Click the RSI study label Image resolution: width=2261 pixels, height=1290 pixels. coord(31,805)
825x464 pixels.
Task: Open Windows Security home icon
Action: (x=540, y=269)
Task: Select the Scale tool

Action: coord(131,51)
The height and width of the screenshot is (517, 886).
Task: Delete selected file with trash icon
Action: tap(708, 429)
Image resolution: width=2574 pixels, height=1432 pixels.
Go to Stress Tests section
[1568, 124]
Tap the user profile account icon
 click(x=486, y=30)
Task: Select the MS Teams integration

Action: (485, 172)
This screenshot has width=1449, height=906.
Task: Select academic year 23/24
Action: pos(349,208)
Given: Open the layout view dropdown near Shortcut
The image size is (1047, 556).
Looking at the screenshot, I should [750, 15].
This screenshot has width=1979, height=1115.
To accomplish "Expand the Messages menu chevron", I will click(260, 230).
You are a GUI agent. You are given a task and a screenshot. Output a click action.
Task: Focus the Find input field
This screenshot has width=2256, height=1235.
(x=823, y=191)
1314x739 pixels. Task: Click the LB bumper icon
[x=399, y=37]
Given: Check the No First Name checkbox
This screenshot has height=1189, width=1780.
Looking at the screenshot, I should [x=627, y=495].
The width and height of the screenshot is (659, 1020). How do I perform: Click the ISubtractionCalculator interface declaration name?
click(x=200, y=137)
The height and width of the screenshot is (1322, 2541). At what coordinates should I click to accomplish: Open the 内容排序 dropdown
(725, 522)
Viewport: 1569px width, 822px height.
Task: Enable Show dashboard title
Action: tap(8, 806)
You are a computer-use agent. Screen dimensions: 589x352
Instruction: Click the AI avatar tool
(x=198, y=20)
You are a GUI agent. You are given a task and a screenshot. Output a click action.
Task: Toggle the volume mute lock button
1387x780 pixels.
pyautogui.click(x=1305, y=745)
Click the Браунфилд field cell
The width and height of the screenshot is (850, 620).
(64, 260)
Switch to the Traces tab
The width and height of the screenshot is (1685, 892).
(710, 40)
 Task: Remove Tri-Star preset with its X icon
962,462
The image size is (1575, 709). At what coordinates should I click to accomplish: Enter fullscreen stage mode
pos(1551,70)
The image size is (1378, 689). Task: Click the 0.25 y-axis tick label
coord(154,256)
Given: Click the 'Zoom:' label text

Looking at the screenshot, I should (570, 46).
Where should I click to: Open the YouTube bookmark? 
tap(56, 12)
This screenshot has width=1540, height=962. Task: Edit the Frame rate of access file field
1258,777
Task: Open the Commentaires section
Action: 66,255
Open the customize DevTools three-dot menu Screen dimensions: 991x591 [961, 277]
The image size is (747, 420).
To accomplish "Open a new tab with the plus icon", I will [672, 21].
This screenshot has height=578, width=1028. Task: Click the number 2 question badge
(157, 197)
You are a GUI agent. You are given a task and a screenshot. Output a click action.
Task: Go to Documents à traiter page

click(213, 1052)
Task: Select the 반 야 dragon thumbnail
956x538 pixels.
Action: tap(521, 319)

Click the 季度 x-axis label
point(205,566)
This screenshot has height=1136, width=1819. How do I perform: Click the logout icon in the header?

================

=== WORK ORDER ===
Collect each line of the entries that has the word "dimensions", copying it in full.

=== REPLY ===
You are a computer-use agent. Screen dimensions: 589x352
Open the customize DevTools three-dot menu Screen dimensions: 991x591 [961, 277]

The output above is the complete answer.